Public Provident Fund is safest tax-saving instrument: But is PPF the best investment avenue?

Apart from the exemptions on investments u/s 80C, tax exemptions on interest and maturity make PPF ( Public Provident Fund ) a preferred tax-saving instrument of the exempt, exempt, exempt (EEE) category.

The Public Provident Fund (PPF) is one of the most popular tax-saving investment options because of attractive rate of interest, safety features like government guarantee and immunity against attachment under any order or decree of any court, as well as benefits like tax-free interest and maturity. So, apart from the tax exemptions on investments u/s 80C of the Income Tax Act, the tax exemptions on interest and maturity make PPF a preferred tax-saving instrument of the exempt, exempt, exempt (EEE) category.

Moreover, a majority of Indians are risk-averse investors and prefer PPF, because the capital invested not only bears no market risks, but is also fully secured with government guarantee. Not only these, but the balance in a PPF account can’t be attached even if a court orders to recover any debt or liability incurred by the account holder, which makes it the safest investment avenue.

However, PPF bears interest rate risk, as the rate of interest is not fixed for the entire investment period and the government revises the rate every quarter.
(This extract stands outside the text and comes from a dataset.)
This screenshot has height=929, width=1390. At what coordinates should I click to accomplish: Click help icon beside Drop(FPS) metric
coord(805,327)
So, along with the rate of inflation and RBI policy rates, rate of interest on PPF also fluctuates.

The tenure of PPF is investment is 15 years, which is too long for fixed-return investments and such a long investment period is more suitable for equity investments to fetch higher benefits. As equity investments are risky in short run, debt investments are more suitable for short period, but with market risks waning out in the long run, equity investments produce better returns.

As a result, during a long-term investment period of 15 years, Equity-Linked Savings Schemes would not only become less risky, but would produce much superior gains in comparison to PPF.
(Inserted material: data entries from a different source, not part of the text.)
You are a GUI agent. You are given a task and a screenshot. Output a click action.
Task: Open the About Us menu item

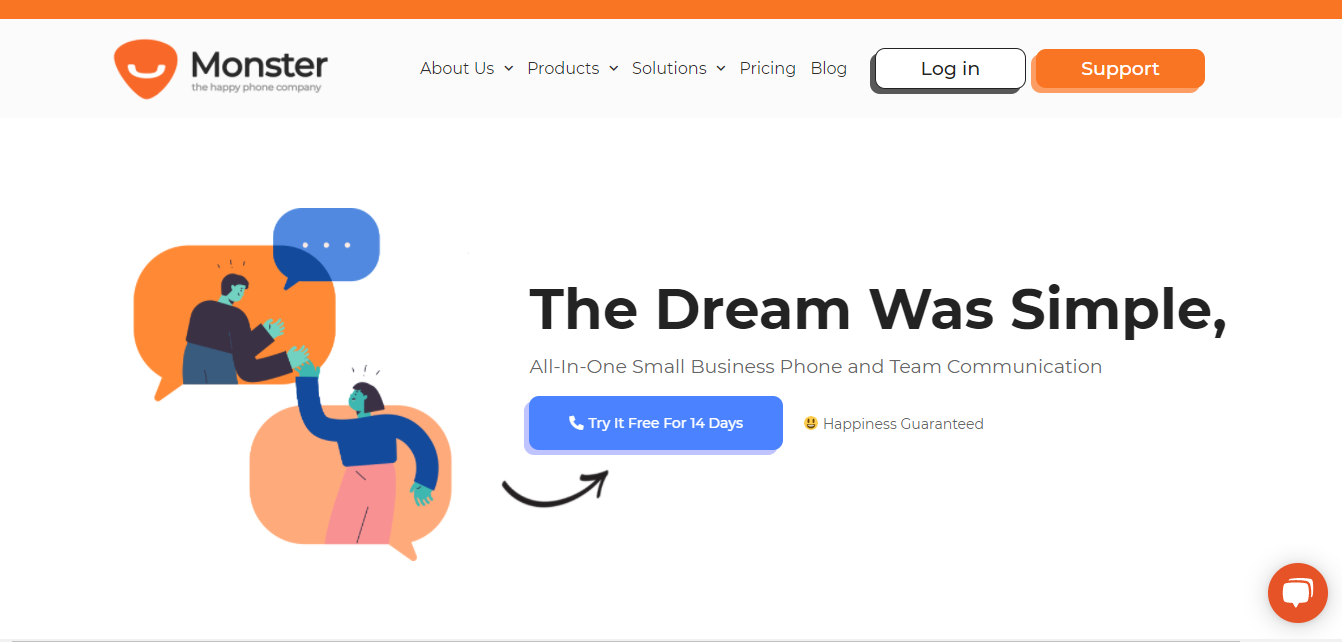point(457,68)
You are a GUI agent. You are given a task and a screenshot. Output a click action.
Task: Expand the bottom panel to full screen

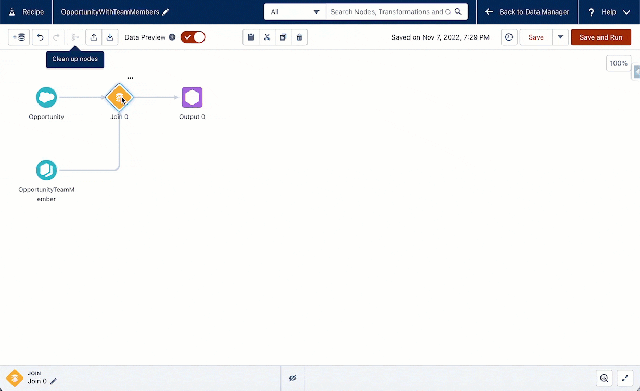coord(625,378)
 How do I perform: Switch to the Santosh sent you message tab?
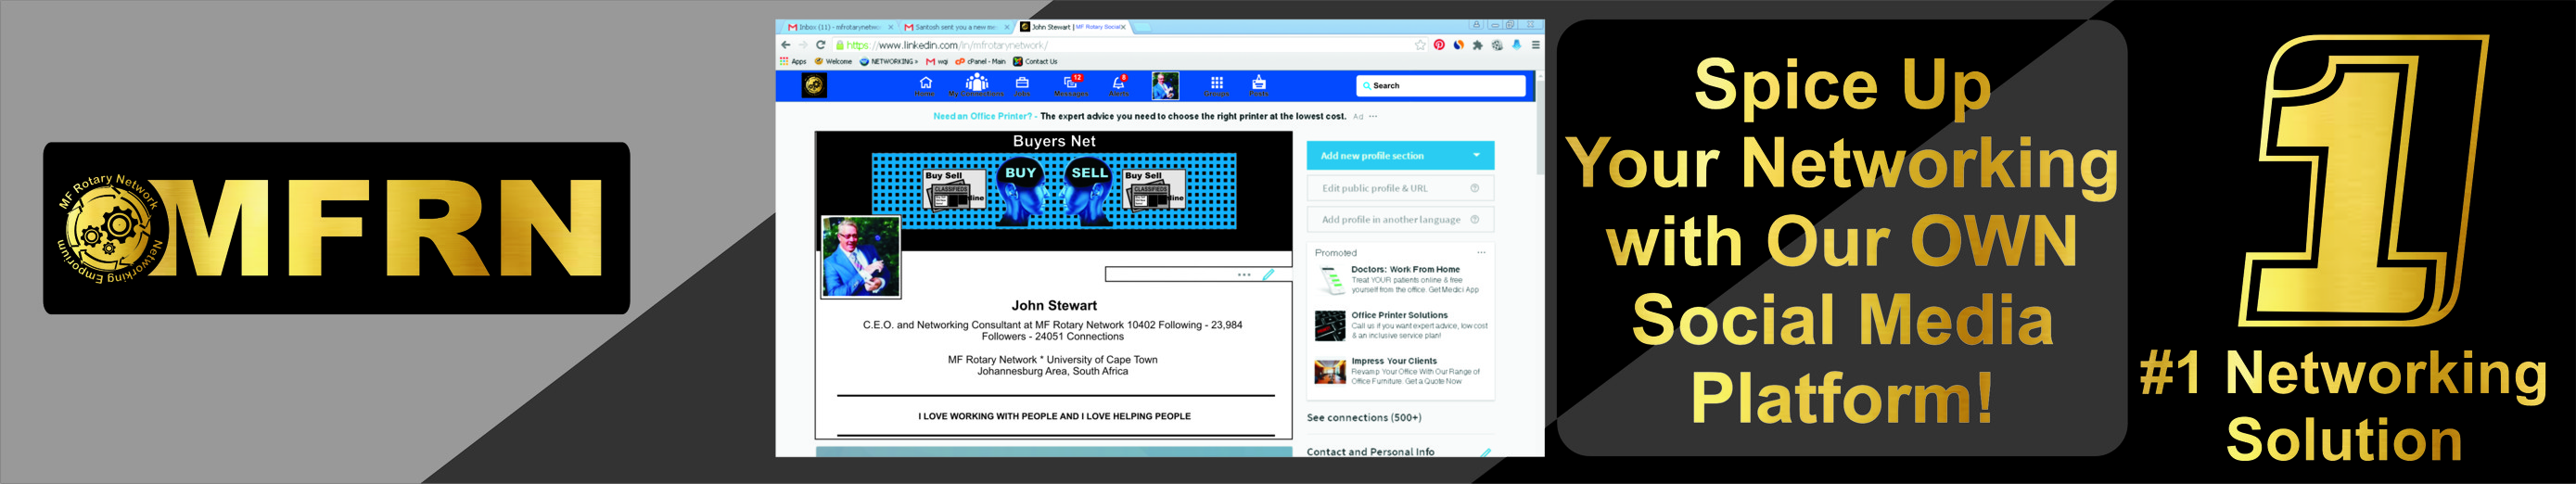click(954, 27)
In fact in the last 15 years, the average rate of interest on PPF was 8.18 per cent, while the extended internal rate of return (XIRR) of top 6 ELSS funds was 17 per cent. So, Rs 1.5 lakh invested in lump sum at the beginning of each year for the last 15 years would amount to total investment Rs 22,50,000 and the return under PPF @ 8.18 per cent would be over Rs 44.68 lakh, while the return under ELSS @ 17 per cent would be Rs 98.75 lakh, which is more than double than the return on PPF.

So, despite the excellent safety features, in the long run, PPF is not the best investment in terms of the prospect of generating superior return.